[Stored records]
___

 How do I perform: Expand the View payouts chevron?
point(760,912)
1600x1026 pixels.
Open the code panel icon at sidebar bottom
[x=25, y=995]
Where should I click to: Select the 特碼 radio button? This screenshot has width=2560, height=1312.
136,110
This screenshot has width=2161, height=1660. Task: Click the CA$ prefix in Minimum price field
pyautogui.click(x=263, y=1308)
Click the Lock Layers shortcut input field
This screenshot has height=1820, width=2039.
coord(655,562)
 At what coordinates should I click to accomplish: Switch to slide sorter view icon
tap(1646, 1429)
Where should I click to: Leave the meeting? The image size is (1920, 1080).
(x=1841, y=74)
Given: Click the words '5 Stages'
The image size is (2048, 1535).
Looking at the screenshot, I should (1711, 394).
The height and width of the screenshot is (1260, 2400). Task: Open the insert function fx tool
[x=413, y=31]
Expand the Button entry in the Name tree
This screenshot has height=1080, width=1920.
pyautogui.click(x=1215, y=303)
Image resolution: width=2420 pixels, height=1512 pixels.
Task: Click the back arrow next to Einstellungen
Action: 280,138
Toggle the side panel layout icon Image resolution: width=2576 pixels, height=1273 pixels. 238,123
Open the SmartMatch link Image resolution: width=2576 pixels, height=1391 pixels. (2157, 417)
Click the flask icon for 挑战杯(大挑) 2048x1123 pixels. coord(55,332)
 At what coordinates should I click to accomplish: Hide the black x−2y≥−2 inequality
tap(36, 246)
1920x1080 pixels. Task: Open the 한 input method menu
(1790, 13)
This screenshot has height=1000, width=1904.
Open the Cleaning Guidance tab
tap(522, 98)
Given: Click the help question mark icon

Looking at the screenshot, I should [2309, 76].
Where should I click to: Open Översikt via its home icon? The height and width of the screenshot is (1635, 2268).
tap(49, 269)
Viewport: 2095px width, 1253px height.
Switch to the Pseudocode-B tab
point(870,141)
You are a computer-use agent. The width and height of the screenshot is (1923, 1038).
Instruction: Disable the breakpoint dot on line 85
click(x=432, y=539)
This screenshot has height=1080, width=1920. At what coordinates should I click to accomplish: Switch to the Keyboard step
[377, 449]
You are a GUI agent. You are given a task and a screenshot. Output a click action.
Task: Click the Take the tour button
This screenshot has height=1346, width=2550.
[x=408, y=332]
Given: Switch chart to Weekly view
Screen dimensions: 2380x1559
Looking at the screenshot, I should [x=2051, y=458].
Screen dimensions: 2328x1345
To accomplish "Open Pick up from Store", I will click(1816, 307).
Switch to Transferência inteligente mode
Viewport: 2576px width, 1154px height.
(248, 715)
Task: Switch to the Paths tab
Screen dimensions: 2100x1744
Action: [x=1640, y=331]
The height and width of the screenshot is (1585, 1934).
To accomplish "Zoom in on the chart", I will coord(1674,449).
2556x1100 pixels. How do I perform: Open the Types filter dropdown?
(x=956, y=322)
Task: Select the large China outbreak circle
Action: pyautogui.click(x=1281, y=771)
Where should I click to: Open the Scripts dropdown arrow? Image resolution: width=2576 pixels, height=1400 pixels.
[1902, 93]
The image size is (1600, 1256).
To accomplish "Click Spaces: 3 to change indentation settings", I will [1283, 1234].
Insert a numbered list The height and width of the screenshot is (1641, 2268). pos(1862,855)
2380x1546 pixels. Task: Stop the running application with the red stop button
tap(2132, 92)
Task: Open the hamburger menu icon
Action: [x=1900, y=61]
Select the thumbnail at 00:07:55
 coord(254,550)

___

Task to carry out -> A word-for-word repeat of the full data is needed.

Task result ->
 How do I perform: Expand the View payouts chevron?
point(760,912)
1600x1026 pixels.
Open the code panel icon at sidebar bottom
[x=25, y=995]
Where should I click to: Select the 特碼 radio button? This screenshot has width=2560, height=1312.
136,110
This screenshot has width=2161, height=1660. Task: Click the CA$ prefix in Minimum price field
pyautogui.click(x=263, y=1308)
Click the Lock Layers shortcut input field
This screenshot has height=1820, width=2039.
coord(655,562)
 At what coordinates should I click to accomplish: Switch to slide sorter view icon
tap(1646, 1429)
Where should I click to: Leave the meeting? The image size is (1920, 1080).
(x=1841, y=74)
Given: Click the words '5 Stages'
The image size is (2048, 1535).
Looking at the screenshot, I should (1711, 394).
The height and width of the screenshot is (1260, 2400). Task: Open the insert function fx tool
[x=413, y=31]
Expand the Button entry in the Name tree
This screenshot has height=1080, width=1920.
pyautogui.click(x=1215, y=303)
Image resolution: width=2420 pixels, height=1512 pixels.
Task: Click the back arrow next to Einstellungen
Action: 280,138
Toggle the side panel layout icon Image resolution: width=2576 pixels, height=1273 pixels. 238,123
Open the SmartMatch link Image resolution: width=2576 pixels, height=1391 pixels. (2157, 417)
Click the flask icon for 挑战杯(大挑) 2048x1123 pixels. coord(55,332)
 At what coordinates should I click to accomplish: Hide the black x−2y≥−2 inequality
tap(36, 246)
1920x1080 pixels. Task: Open the 한 input method menu
(1790, 13)
This screenshot has height=1000, width=1904.
Open the Cleaning Guidance tab
tap(522, 98)
Given: Click the help question mark icon

Looking at the screenshot, I should [2309, 76].
Where should I click to: Open Översikt via its home icon? The height and width of the screenshot is (1635, 2268).
tap(49, 269)
Viewport: 2095px width, 1253px height.
Switch to the Pseudocode-B tab
point(870,141)
You are a computer-use agent. The width and height of the screenshot is (1923, 1038).
Instruction: Disable the breakpoint dot on line 85
click(x=432, y=539)
This screenshot has height=1080, width=1920. At what coordinates should I click to accomplish: Switch to the Keyboard step
[377, 449]
You are a GUI agent. You are given a task and a screenshot. Output a click action.
Task: Click the Take the tour button
This screenshot has height=1346, width=2550.
[x=408, y=332]
Given: Switch chart to Weekly view
Screen dimensions: 2380x1559
Looking at the screenshot, I should [x=2051, y=458].
Screen dimensions: 2328x1345
To accomplish "Open Pick up from Store", I will click(1816, 307).
Switch to Transferência inteligente mode
Viewport: 2576px width, 1154px height.
(248, 715)
Task: Switch to the Paths tab
Screen dimensions: 2100x1744
Action: [x=1640, y=331]
The height and width of the screenshot is (1585, 1934).
To accomplish "Zoom in on the chart", I will coord(1674,449).
2556x1100 pixels. How do I perform: Open the Types filter dropdown?
(x=956, y=322)
Task: Select the large China outbreak circle
Action: pyautogui.click(x=1281, y=771)
Where should I click to: Open the Scripts dropdown arrow? Image resolution: width=2576 pixels, height=1400 pixels.
[1902, 93]
The image size is (1600, 1256).
To accomplish "Click Spaces: 3 to change indentation settings", I will [1283, 1234].
Insert a numbered list The height and width of the screenshot is (1641, 2268). pos(1862,855)
2380x1546 pixels. Task: Stop the running application with the red stop button
tap(2132, 92)
Task: Open the hamburger menu icon
Action: [x=1900, y=61]
Select the thumbnail at 00:07:55
 coord(254,550)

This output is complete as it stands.